▶ _Given task_:
Reproduce the data below verbatim, everything from the very first line down to the line containing "point(158,60)", both ends included, and nothing past it.

___ Record list

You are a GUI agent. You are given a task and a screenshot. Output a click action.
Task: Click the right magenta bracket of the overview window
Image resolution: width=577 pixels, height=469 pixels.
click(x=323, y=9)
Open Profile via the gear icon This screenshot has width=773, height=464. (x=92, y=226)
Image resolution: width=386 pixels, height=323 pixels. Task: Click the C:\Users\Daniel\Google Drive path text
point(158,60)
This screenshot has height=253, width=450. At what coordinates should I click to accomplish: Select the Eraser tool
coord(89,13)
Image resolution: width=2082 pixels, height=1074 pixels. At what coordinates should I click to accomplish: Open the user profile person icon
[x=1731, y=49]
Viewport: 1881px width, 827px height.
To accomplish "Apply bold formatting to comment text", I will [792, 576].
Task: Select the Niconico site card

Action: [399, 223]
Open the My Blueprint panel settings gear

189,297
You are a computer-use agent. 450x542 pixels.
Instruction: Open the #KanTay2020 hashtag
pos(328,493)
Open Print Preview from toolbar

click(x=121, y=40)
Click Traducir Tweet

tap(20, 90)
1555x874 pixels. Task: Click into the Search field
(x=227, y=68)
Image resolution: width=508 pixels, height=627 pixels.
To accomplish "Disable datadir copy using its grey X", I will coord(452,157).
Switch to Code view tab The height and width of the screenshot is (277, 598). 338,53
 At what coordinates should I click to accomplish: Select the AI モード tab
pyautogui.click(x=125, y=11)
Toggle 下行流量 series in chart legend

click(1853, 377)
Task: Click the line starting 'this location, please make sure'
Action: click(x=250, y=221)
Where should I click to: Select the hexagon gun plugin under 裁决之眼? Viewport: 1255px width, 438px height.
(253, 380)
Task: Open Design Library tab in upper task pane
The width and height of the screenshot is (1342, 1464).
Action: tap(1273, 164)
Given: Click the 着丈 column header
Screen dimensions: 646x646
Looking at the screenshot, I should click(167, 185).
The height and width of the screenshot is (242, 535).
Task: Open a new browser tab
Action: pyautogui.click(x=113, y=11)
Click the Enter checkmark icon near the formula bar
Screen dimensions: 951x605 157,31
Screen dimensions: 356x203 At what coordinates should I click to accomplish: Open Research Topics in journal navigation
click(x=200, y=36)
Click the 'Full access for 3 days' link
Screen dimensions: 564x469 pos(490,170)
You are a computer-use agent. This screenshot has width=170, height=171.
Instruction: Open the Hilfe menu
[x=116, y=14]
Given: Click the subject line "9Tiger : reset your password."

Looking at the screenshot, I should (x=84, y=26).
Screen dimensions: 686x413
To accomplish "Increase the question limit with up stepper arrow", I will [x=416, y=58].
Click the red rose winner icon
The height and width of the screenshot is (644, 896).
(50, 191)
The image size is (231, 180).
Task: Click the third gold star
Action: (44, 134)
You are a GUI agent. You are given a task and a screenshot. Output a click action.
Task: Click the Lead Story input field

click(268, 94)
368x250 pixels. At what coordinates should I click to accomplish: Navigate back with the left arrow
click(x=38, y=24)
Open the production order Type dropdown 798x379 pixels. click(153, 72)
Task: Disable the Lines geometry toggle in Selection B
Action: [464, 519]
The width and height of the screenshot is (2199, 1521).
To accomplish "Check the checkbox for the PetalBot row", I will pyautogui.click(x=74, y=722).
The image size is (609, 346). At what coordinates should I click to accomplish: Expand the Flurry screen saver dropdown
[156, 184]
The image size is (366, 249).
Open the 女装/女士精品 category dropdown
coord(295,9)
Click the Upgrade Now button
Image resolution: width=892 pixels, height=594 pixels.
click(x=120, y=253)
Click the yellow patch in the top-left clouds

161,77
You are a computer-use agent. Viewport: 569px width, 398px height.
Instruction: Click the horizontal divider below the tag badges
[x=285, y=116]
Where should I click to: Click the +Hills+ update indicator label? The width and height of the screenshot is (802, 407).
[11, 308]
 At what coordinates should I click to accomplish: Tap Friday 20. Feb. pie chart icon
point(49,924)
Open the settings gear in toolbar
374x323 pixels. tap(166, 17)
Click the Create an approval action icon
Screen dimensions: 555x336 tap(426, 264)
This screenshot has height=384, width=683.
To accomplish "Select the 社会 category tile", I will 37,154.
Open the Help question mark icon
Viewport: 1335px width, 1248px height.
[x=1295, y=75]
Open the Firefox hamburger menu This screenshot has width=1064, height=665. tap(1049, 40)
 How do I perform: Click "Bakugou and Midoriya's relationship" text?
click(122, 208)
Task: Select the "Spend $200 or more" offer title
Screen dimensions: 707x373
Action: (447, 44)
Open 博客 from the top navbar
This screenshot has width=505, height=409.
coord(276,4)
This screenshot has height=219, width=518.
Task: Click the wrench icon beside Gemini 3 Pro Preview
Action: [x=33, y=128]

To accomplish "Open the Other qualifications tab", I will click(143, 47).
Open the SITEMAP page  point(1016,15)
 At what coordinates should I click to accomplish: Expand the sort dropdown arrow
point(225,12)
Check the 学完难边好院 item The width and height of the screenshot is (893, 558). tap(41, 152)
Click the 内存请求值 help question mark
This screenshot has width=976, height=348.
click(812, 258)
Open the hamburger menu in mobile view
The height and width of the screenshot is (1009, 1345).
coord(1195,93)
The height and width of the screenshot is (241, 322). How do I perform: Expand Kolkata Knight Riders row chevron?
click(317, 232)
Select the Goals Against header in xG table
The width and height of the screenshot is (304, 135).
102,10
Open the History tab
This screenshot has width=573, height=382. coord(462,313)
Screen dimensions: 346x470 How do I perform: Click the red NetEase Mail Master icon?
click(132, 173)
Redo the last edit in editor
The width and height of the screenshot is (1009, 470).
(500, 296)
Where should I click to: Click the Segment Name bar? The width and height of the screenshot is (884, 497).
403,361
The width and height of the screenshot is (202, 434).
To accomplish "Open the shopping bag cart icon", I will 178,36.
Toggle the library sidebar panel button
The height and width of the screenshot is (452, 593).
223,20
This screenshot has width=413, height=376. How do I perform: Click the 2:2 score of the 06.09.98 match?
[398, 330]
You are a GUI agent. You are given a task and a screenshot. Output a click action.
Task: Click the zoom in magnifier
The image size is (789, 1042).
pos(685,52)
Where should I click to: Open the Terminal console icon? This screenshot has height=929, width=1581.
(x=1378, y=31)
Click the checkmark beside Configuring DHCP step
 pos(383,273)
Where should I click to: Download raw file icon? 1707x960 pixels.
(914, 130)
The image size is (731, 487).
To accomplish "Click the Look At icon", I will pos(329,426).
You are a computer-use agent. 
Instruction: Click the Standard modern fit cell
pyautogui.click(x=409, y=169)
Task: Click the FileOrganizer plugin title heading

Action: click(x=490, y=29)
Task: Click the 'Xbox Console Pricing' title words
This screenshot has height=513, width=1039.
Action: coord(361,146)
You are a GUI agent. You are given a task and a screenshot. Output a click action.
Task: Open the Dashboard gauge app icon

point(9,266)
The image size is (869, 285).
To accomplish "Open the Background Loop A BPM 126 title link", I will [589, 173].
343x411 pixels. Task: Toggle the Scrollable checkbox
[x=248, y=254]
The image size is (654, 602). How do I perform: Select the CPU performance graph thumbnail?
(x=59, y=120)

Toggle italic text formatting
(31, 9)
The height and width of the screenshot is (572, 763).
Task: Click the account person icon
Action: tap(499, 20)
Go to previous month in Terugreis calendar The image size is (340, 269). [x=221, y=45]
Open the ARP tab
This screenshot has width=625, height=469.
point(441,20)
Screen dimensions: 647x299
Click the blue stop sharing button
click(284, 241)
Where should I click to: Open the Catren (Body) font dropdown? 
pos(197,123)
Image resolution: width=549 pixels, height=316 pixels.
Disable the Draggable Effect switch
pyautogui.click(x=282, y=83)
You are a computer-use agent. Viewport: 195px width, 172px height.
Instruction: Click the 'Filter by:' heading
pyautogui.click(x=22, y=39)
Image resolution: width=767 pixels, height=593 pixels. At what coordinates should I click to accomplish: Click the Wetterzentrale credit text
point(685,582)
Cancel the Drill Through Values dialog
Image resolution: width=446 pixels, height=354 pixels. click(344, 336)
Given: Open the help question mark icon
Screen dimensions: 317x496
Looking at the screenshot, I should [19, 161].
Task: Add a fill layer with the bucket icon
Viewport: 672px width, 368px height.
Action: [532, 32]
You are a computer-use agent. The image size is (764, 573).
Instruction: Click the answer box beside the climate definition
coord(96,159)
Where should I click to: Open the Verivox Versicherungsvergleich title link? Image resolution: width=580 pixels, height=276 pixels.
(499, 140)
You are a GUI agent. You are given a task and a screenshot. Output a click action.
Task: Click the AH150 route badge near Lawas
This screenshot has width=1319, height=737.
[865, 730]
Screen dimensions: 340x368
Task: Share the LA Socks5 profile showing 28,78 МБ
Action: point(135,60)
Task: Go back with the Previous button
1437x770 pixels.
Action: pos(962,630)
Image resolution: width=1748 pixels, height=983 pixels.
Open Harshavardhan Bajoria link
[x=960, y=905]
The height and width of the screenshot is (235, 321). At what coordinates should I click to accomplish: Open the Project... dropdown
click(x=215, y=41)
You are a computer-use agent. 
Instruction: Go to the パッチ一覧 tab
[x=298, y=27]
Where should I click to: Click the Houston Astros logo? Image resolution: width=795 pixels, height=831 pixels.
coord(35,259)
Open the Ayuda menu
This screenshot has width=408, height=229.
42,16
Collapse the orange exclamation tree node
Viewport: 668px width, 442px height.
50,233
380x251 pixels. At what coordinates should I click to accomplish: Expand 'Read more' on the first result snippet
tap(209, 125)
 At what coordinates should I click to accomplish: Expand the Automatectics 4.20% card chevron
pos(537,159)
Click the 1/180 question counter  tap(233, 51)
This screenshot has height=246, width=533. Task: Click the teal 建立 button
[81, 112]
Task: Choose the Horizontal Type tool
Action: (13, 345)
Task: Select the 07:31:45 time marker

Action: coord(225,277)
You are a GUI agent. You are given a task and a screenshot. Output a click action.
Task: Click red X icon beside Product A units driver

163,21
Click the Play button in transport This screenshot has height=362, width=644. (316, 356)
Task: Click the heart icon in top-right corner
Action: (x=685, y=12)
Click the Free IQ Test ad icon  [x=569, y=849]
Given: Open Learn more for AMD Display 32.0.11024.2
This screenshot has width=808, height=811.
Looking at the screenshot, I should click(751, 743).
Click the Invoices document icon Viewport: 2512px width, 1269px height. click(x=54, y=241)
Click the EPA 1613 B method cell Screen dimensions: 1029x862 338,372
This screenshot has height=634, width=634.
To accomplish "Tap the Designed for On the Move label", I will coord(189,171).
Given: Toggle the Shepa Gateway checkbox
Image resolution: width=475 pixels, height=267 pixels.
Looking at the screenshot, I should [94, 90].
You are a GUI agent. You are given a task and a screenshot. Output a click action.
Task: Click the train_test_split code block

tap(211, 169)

______

▶ _Result of this exercise_:
You are a GUI agent. You are given a task and a screenshot. Output a click action.
Task: Click the right magenta bracket of the overview window
Image resolution: width=577 pixels, height=469 pixels.
click(x=323, y=9)
Open Profile via the gear icon This screenshot has width=773, height=464. (x=92, y=226)
Image resolution: width=386 pixels, height=323 pixels. Task: Click the C:\Users\Daniel\Google Drive path text
point(158,60)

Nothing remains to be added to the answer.